I’ve decided to start a blog to try to capture moments when I figure out something useful or interesting in my life. Maybe these things will be useful or interesting to others?
So, let’s get started. I feel like I should start with something deep and brilliant that will make people who come here go “Ah, look at all the worthwhile things ze has to say!” But sometimes inspiration doesn’t strike right away, and putting down something interesting but inane is better than nothing, even if that nothing might have been brilliant.
Which brings me to the first Things I Have Learned thing:
1) Perfect is the enemy of good.
I’ve tried to write this first sentence maybe 3 or 4 times, and been unsatisfied with it each time. I’m still unsatisfied with it. Fact is, I’m out of practice writing, so my first few posts are likely to be terrible relative to the rest of the blog, if I make it that far. I have this idea in my head of what I want my writing to look like: witty, sophisticated, occasionally but not oppressively poetic. I know I have the capacity to become that awesome writer. But the only way to get there is practice. If I give up every time I look at my work and am dissatisfied, I will never write anything.
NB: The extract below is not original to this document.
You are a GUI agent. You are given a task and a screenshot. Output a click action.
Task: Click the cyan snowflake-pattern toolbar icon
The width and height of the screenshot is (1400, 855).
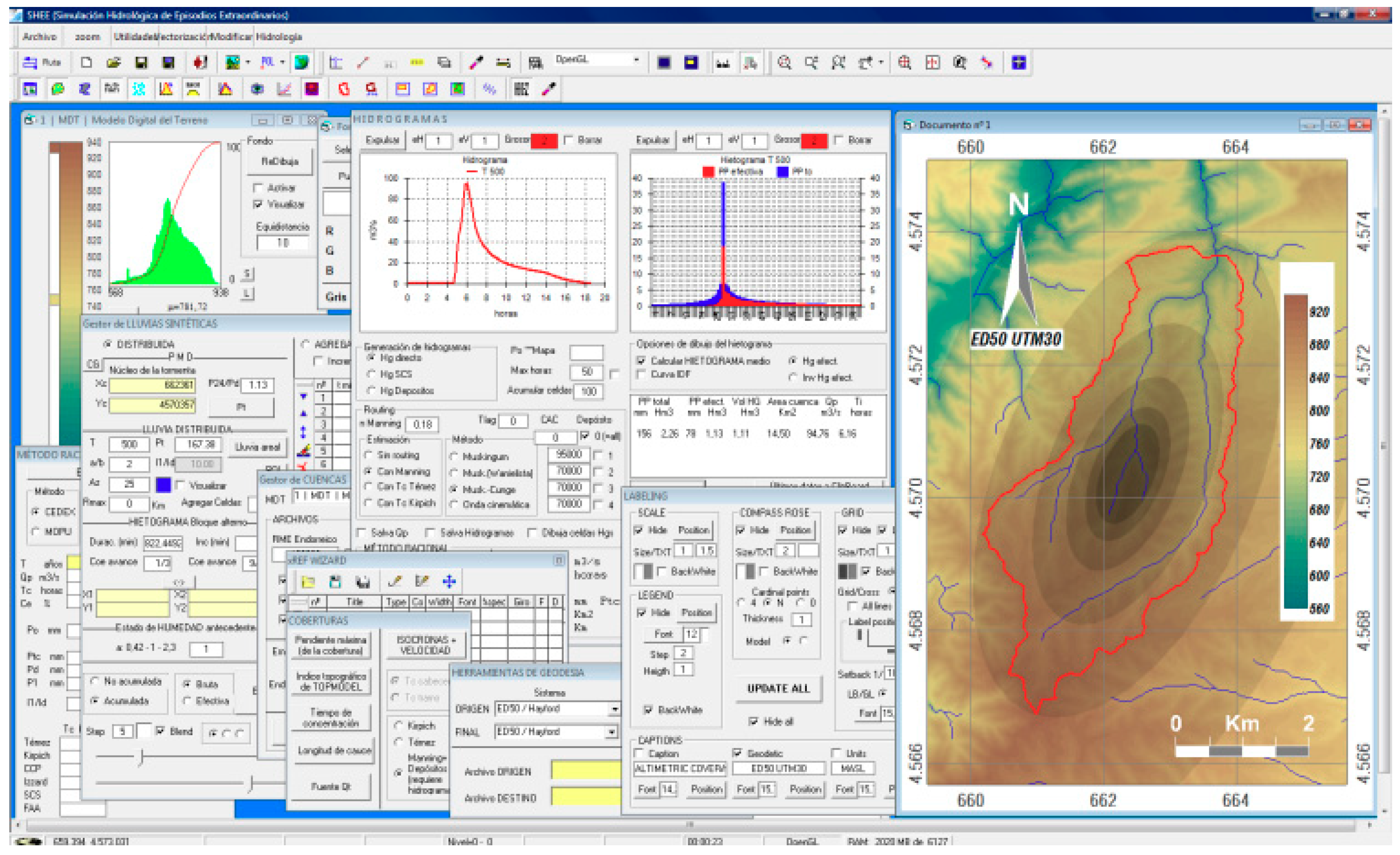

Hence the “enemy of good” phrase up at the top there. I have a limited amount of resources – time and patience, in this case – and it’s important to remember the choice I’m really making when I go over things again and again and then decide to put off finishing until I can do a better job. My brain tries to tell me that the choice looks like this:
SUPERAMAZINGAWESOME product VS just okay, “good enough” product
which would maybe be true if my resources weren’t limited. But since they are, the real choice is this:
non-existent superamazingawesome product VS actual real good enough product
And the fact is, no matter how great the first choice might have been, IT DOESN’T EXIST. If I choose “good enough”, I end up with something good. If I try to choose perfect, I end up with nothing. Which means that in the real world, good is better than perfect. And striving for perfect can destroy whatever chance I had for “good enough”. Perfect is the enemy of good.
The best part, though, is that good enough can bring me closer to perfect. Learning a skill tends to be iterative. Every time I shut up my inner critic and write anyway, that practice might help me get a little closer to what I want my writing to look like.
I won’t get anywhere if I refuse to start until I know I’ve reached my destination. I get somewhere by putting one foot in front of the other. That’s all I can do, and that’s all I need to do. It may not be the best way. It may not be the most efficient, or effective, or any of that. The important thing is that while I keep trying to make things better, for now, good enough is good enough. And that’s awesome.